Filmgeschichte muss sichtbar bleiben – epd film Newsletter 20.02.2026

Filmgeschichte muss sichtbar bleiben

So langsam neigt die Berlinale sich dem Ende entgegen. Einmal mehr wurde sie überschattet von politischen Diskussionen um die Haltungen der Verantwortlichen zum Nahostkonflikt. Vom eigentlichen Programm lenkte dies leider etwas ab. Dabei gab es in diesem Jahr mit Filmen wie »Rose« von Markus Schleinzer echte Highlights. Unsere Berlinale-Berichte geben Eindrücke.
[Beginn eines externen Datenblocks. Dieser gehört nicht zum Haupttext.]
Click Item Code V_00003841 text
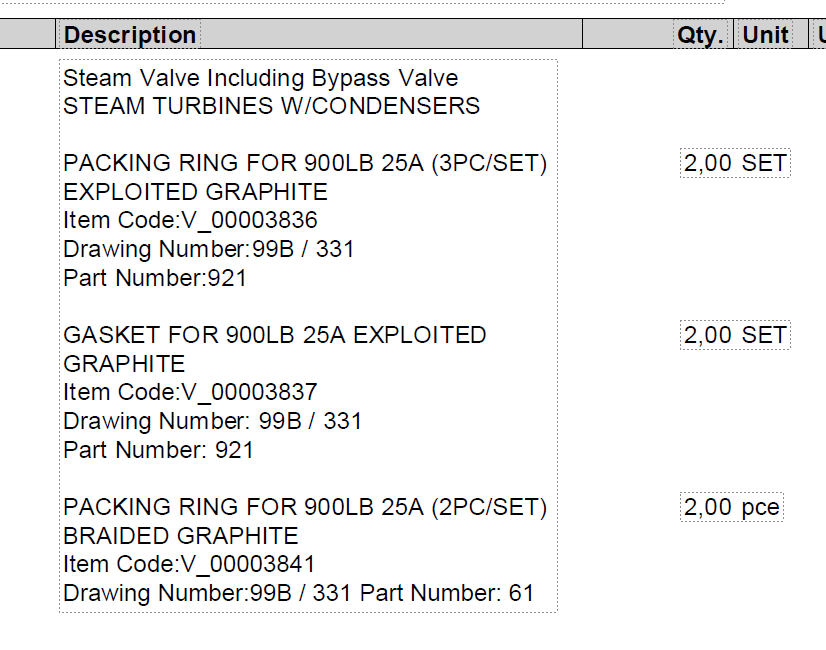 pyautogui.click(x=190, y=564)
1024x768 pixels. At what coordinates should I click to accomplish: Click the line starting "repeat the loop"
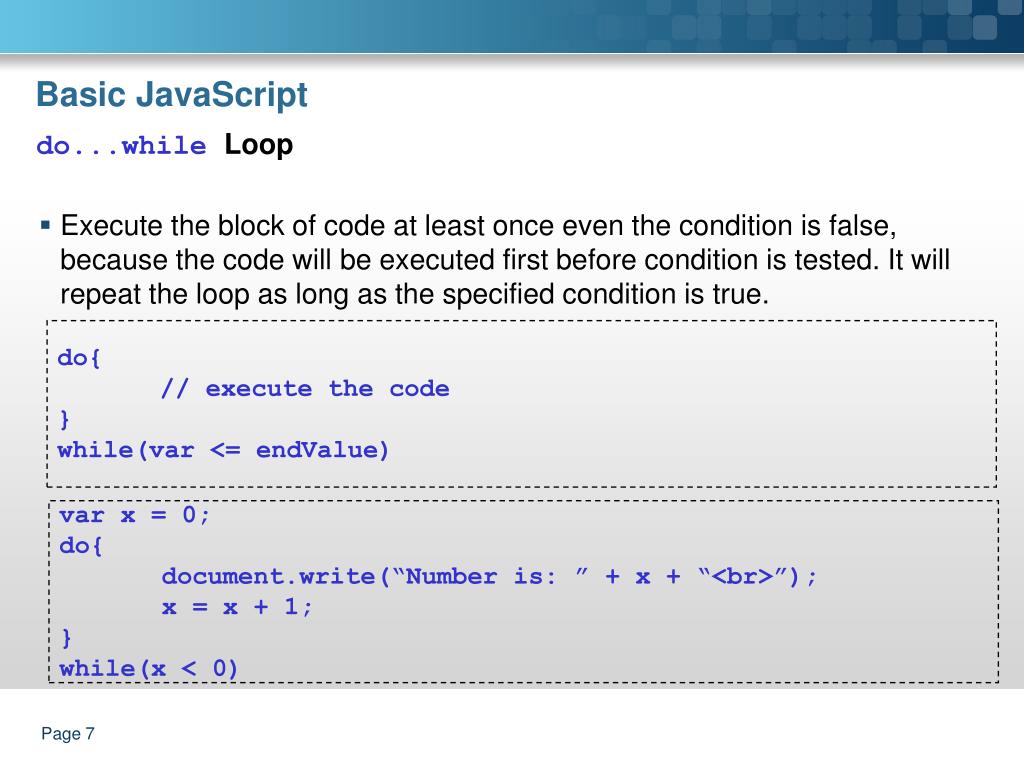point(415,295)
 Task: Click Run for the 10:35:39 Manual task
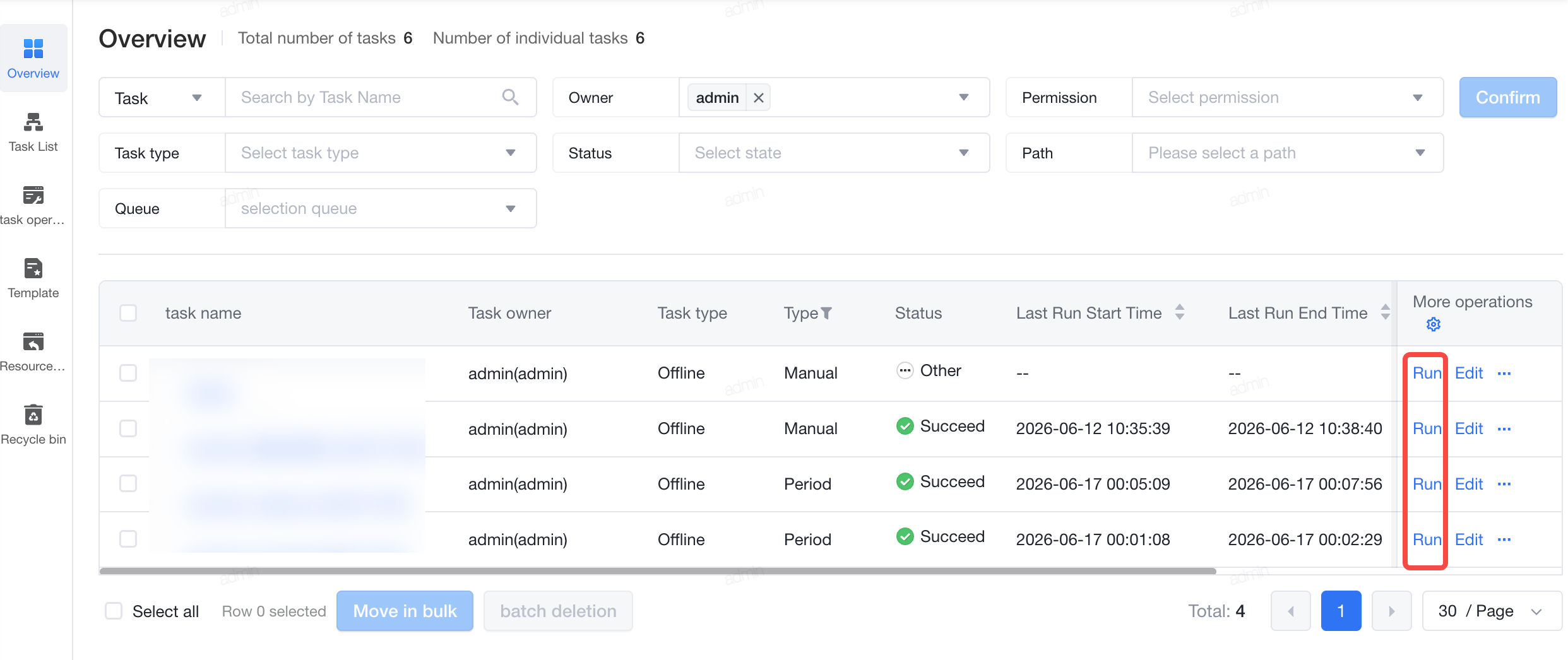1427,428
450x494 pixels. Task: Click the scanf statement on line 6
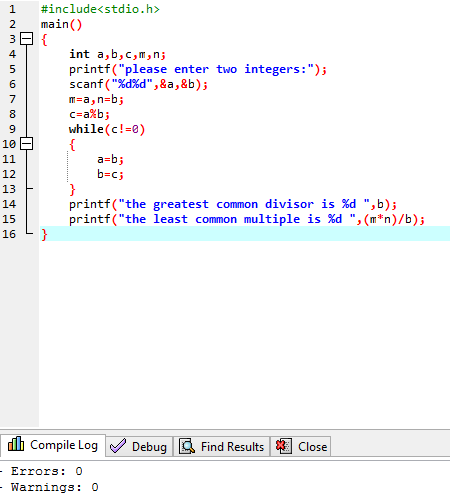pos(138,84)
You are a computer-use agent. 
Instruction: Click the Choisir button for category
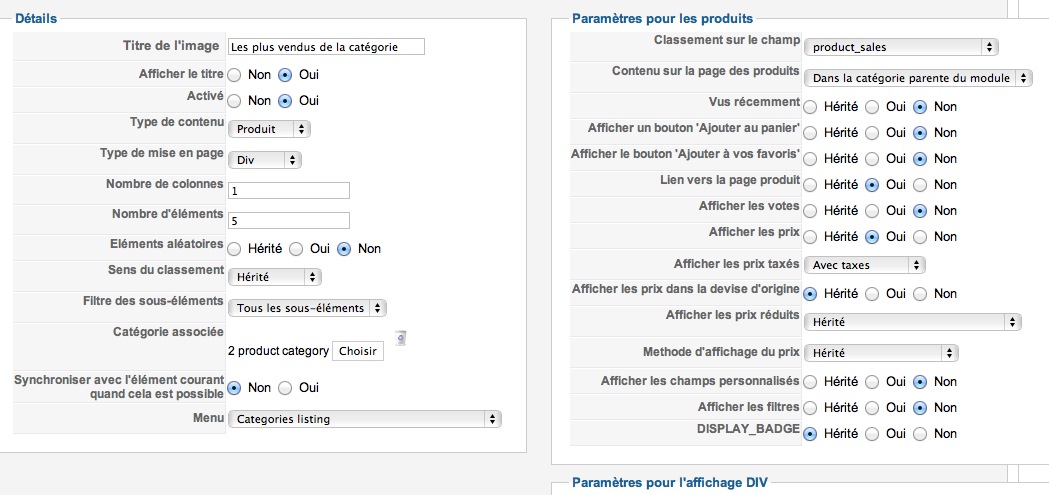(x=358, y=351)
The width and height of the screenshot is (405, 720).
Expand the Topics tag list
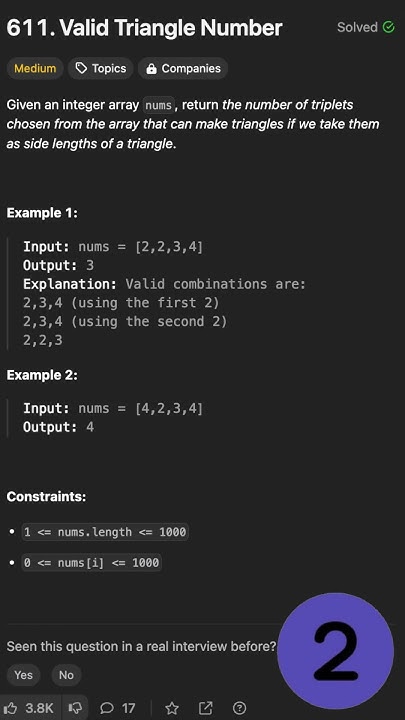pyautogui.click(x=101, y=68)
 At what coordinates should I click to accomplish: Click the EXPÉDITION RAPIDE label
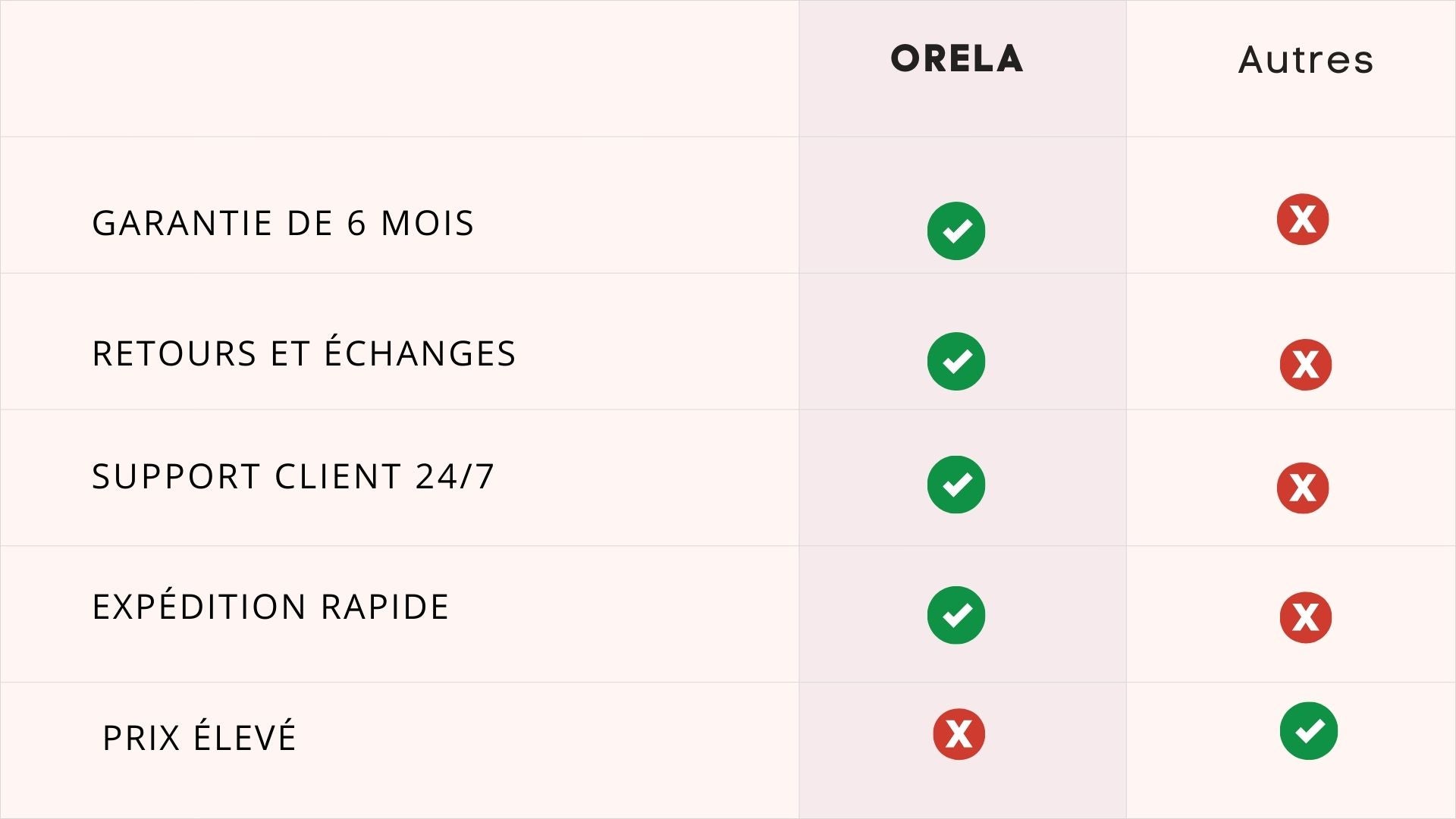[x=271, y=607]
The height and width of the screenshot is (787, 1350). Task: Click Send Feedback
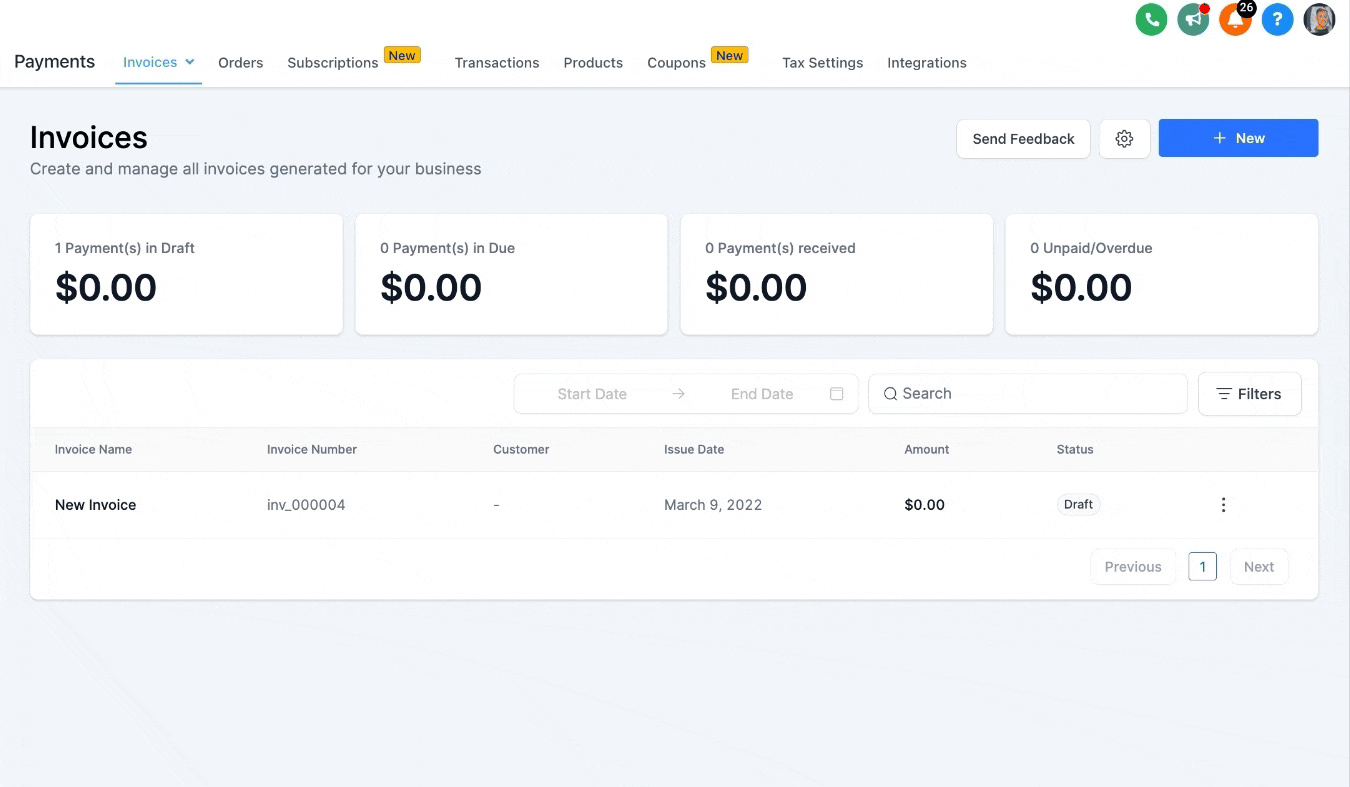point(1023,138)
Neben den aktuellen Filmen zeigt die Berlinale wie gewohnt auch frisch restaurierte Filme im Rahmen der Berlinale-Classics. Dass es restaurierte Filme gibt, ist für viele selbstverständlich. Doch der Prozess ist aufwendig und bei einem Großteil des Filmerbes ist unklar, ob es der Nachwelt erhalten bleibt. Rudolf Worschech erläutert in seinem Bericht »Filmgeschichte muss sichtbar bleiben« die Herausforderungen der Restaurierung und warum es dringend ein Umdenken bei der Förderung entsprechender Programme geben muss

Der Großteil deutscher Filme ist vom Zerfall bedroht oder im Kino nicht mehr spielbar. Es müsste digitalisiert werden.
Maxi Braun

Die Aussage von Jury-Präsident Wim Wenders zur Eröffnung der Berlinale, Film solle sich »aus der Politik heraushalten«, wirkte irritierend. Konterkarierte er damit doch die allgemeine Wahrnehmung, die zweite Festivalausgabe unter Tricia Tuttle setze im Wettbewerb und im Programm wieder stärker auf politische Filme statt auf die Promi-Dichte.

Filme der Woche: 

Souleymans Geschichte

Der preisgekrönte Sozialthriller über einen afrikanischen sans-papiers, der als Essensauslieferer in Paris arbeitet und auf politisches Asyl hofft, besticht sowohl als dokumentarische Betrachtung der Schattenwirtschaft des Fahrradkuriergeschäfts und als berührendes Charakterporträt.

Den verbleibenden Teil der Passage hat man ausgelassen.